START Data for review
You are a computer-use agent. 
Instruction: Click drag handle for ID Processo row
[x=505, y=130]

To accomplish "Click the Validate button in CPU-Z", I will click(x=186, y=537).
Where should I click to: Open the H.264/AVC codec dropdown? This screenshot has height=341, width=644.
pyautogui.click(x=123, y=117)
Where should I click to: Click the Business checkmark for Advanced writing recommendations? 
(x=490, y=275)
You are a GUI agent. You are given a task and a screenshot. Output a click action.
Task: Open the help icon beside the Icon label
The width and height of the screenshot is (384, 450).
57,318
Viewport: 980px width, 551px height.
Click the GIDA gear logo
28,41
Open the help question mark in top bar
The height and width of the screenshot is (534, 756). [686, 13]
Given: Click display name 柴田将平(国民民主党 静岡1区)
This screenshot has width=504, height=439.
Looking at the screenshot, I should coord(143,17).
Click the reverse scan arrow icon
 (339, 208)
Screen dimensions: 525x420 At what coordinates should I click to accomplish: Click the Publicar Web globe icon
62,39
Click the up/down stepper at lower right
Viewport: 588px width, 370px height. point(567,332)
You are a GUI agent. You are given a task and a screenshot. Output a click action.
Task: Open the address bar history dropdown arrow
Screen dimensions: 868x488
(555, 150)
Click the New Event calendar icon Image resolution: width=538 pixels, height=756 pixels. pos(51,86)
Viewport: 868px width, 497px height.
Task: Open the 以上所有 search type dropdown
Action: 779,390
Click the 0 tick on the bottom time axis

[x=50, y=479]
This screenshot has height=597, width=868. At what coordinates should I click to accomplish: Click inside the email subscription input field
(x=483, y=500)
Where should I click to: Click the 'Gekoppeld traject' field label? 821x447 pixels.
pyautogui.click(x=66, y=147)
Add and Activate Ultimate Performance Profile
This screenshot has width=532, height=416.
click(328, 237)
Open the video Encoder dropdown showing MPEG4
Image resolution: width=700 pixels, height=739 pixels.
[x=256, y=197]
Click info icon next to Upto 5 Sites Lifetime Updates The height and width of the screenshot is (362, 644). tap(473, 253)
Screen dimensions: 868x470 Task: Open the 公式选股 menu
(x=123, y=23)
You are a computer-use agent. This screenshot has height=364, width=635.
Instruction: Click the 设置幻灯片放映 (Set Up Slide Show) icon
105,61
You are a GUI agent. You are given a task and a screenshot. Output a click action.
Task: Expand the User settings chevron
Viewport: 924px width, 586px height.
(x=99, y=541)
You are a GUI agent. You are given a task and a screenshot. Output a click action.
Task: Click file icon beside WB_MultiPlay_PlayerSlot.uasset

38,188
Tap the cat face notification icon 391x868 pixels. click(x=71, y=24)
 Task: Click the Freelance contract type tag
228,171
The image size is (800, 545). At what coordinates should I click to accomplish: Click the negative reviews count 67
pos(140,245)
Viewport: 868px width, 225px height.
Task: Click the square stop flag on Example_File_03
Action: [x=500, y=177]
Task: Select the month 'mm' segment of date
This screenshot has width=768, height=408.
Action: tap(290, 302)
END Data for review
▶ Problem
Copy each line above holding "computer".

▶ Exercise response
You are a computer-use agent. 
You are a computer-use agent. This screenshot has height=364, width=635.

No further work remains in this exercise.